**Short exercise**. Please give the listing again from the line with "Viewport: 1431px width, 840px height." to the line with "Looking at the screenshot, I should [216, 426].", swapping "column header" for "table heading" and leaving everything else unchanged.

**Data extract**.
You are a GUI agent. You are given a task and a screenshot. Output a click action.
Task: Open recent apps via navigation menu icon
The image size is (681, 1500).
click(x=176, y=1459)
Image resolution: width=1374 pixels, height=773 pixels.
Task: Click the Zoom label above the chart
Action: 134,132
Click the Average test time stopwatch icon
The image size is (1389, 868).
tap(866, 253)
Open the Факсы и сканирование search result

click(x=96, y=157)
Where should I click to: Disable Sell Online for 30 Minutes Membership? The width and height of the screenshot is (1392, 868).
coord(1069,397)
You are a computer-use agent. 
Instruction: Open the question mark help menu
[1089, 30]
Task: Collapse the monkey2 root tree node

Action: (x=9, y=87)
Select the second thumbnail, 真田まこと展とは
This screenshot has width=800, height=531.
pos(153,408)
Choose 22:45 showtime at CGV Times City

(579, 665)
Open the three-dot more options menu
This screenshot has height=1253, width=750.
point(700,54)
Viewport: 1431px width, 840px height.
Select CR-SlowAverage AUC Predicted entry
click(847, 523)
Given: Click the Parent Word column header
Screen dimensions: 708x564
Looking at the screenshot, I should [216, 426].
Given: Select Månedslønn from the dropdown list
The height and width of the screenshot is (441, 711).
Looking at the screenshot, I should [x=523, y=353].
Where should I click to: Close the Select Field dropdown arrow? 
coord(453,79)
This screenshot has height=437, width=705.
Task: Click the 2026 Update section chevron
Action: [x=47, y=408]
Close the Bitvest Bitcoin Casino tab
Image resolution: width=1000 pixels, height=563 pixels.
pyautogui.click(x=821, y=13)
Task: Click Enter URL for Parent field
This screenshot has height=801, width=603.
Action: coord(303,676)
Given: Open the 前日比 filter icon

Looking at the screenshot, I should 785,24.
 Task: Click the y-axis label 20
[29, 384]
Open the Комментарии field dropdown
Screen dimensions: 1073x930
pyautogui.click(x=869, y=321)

**Answer to the exercise**.
Viewport: 1431px width, 840px height.
Select CR-SlowAverage AUC Predicted entry
click(847, 523)
Given: Click the Parent Word table heading
Screen dimensions: 708x564
Looking at the screenshot, I should [216, 426].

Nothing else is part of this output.